Dr. Frei Antônio Moser
Teólogo
As famosas águas de março, no caso do Rio de Janeiro, acabaram caindo em abril, e com uma violência inusitada. No momento em que são escritas estas considerações ninguém sabe ao certo quantos foram os mortos no Rio e Niterói. Presume-se que tenham passado dos 200. Em meio às interrogações sobre os números e sobre a possibilidade ou não de novas tragédias, algumas coisas vão ficando claras.
Assim, todos sabem que as cidades do Rio e de Niterói apresentam uma geografia que favorece deslizamentos. Mas também todos sabem que tanto numa quanto na outra cidade cresce o número de favelas e de favelados. Como observavam alguns órgãos de imprensa, tanto numa como na outra se pode falar em “duas cidades”: a dos morros e a da beira mar. São duas realidades não apenas diferentes mas opostas. É a oposição entre pobreza e riqueza levadas ao extremo.

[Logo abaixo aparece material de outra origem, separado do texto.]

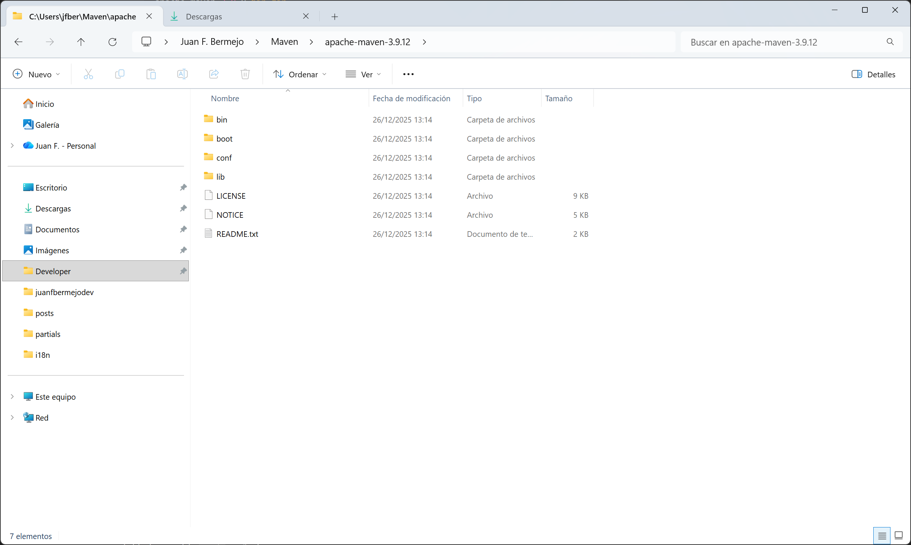Switch to the Descargas tab
Image resolution: width=911 pixels, height=545 pixels.
tap(204, 16)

As recentes tragédias no Rio deixaram ainda claro que sob nenhum ponto de vista o Rio seja uma cidade segura. Até pelo contrário: ao lado das conhecidas violências humanas, a insegurança vem reforçada pela violência das forças da natureza. Não há como negar que o índice pluviométrico ultrapassou todas as previsões. E nestas ocasiões sempre há lugar para alguma tragédia.
No entanto, por mais que os governantes tenham insistido sobre a imprevisibilidade da natureza, o número de deslizamentos e de mortos, bem como os locais onde ocorreram, não deixam margem para muita dúvida. Ao lado da imprevisibilidade da natureza se faz notar uma histórica imprevidência. Imprevidência no sentido da reconhecida falta de uma política habitacional, que não afeta apenas as duas cidades, mas o Brasil inteiro. Todas as cidades ou já estão saturadas ou vão ficando saturadas rapidamente.

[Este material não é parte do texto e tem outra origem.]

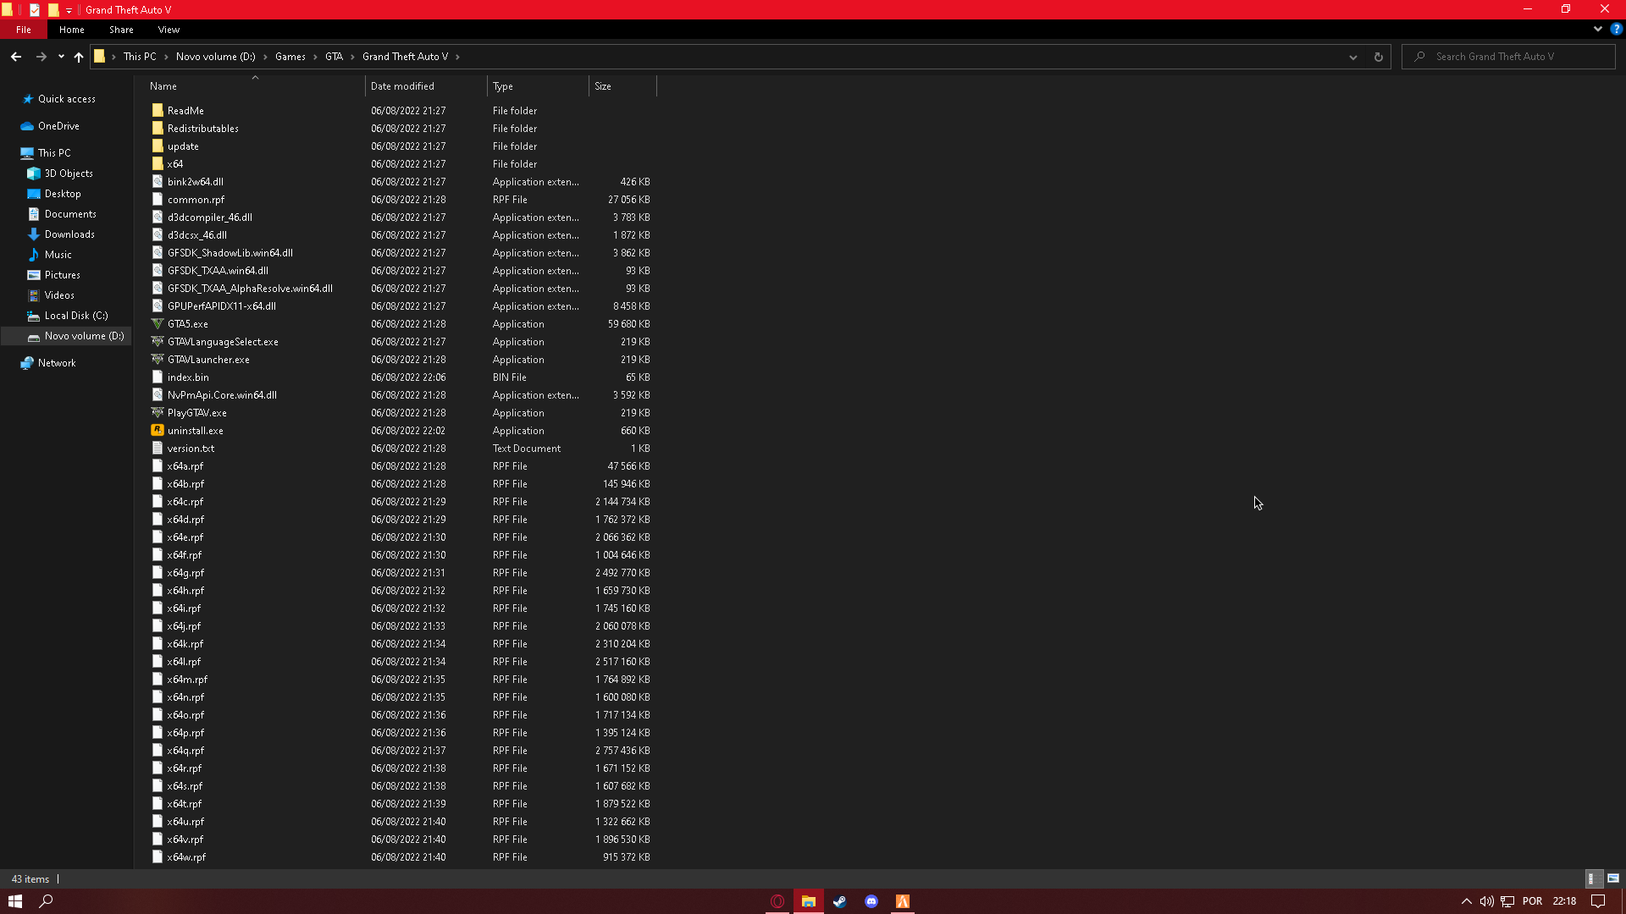Open Discord from the taskbar

tap(871, 901)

A falta de uma política habitacional, por sua vez, nada mais é do que uma das faces da falta de uma política agrária, de uma política urbana, simplesmente de vontade política para resolver problemas estruturais e centenários, que apenas foram e estão se agravando cada dia mais. Os paliativos podem enganar muita gente, mas não enganam a natureza.
Ao lado disso, à primeira vista sem conexão, existe o que se denomina de corrupção endêmica. Isto significa desvio de verbas que deveriam ter sido encaminhadas justamente para prevenir tragédias deste porte. A imprensa dos últimos dias faz acusações tanto genéricas quanto pontuais, dando números e destinos diferentes daqueles para os quais deveriam ir.
Mas o pior de tudo é que essa corrupção endêmica acaba de sofrer mais um grande impulso com o adiamento da votação do Projeto de Ação Popular contra a Corrupção. Os fichas suja não deixam muitas dúvidas de que uma vez mais conseguiram não apenas adiar, mas reforçar esquemas já bem conhecidos e segundo os quais ninguém quer votar projetos que possam ferir seus interesses pessoais ou partidários.
Diante da imprevisibilidade das forças da natureza e da imprevidência humana, uma vez mais fica evidenciado que a primeira é pontual e ocasional, enquanto a outra parece ser estrutural e cuidadosamente planejada. Passadas as eleições tudo tende a voltar ao que era: promessas que dificilmente se tornam realidade. A não ser que surja uma nova consciência política, não se precisa nem de previsões metereológicas para prever que novas tragédias irão acontecer.